### TEXT
◆ ◆ ◆ ◆ ◆

Just months before Berlin was divided into East and West by the Berlin Wall, the 1961 European Figure Skating Championships were held in that city from January 26–29. When construction of the infamous wall began in August 1961, it signified the final divide of not only a city but a nation. Additional barriers, including more than one million anti-personnel landmines, along the 850-mile border between East and West also helped to “protect” the citizens of East Germany from the evils of the capitalist West Germany. It would be nearly 30 years before citizens would be free again to pass over the border—in Berlin or elsewhere.
The stark design of the pins produced for the 1961 European Championships perhaps reveals much about Germany itself at the time. The black and white palette can be viewed as a metaphor for the age-old struggle of good versus bad. For example, is the skater in white whose reflection is in black meant to symbolize cultural and political strife? Does it symbolize opposing sides and values? Or something else? Or nothing? One can only conjecture. Bold and graphical, the pins make a solemn statement, whether intentional or not.

◆ ◆ ◆ ◆ ◆

### PROVIDED MATERIAL
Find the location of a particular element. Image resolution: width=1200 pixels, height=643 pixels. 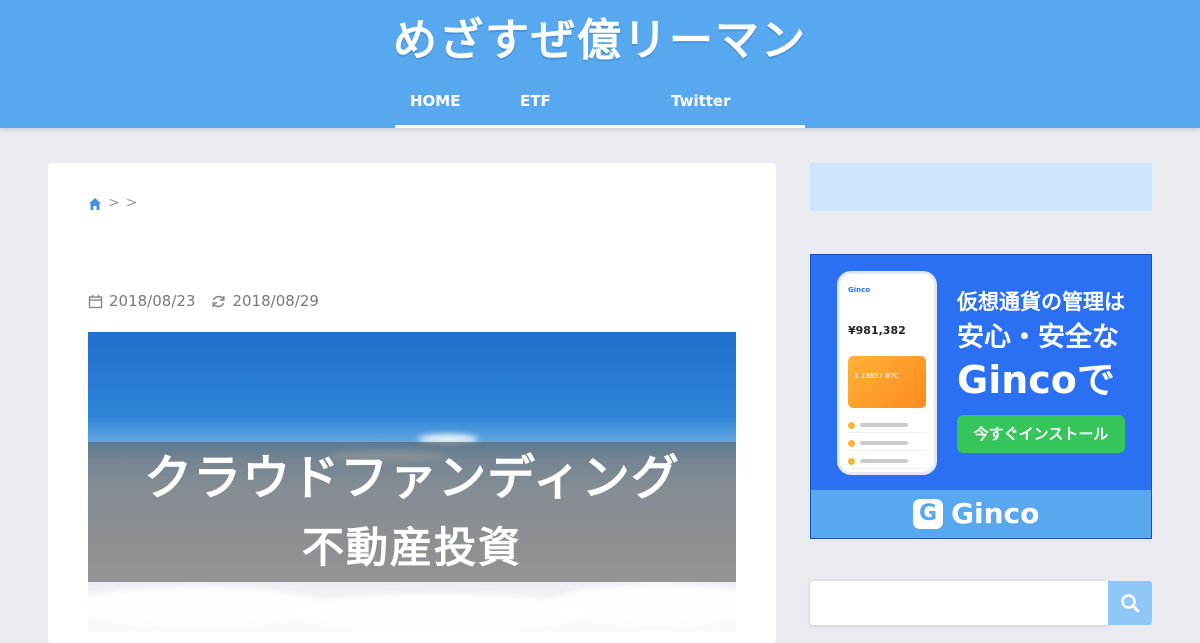

ad-headline-3: Gincoで is located at coordinates (1036, 380).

◆ ◆ ◆ ◆ ◆

### WHAT TO PRODUCE
Please carry on the text about the 1961 European Figure Skating Championships in Berlin from its last sentence. The lines have no connection to the text about the 1961 skating championships in Berlin.

### OUTPUT FOR THIS EXERCISE
The well-made pins are a fine memento of the only major international figure skating championship that took place that year, given the sudden and subsequent cancellation of the 1961 World Championships, scheduled for Prague, Czechoslovakia. In the gallery below are four examples of pins from the European event, each issued to a different participant: Competitor, Official, Judge, and Functionary. Like the medals awarded to winners at the event, the finishes of the decorative borders on the pins are gold, silver, and bronze. Interestingly, the pin given to competitors features a silver border when one would think it might have been more appropriate for athletes—who comprise the reason for the event—to have been honored with gold.
The stark design of the pins produced for the 1961 European Figure Skating Championships perhaps reveals much about Germany itself at the time.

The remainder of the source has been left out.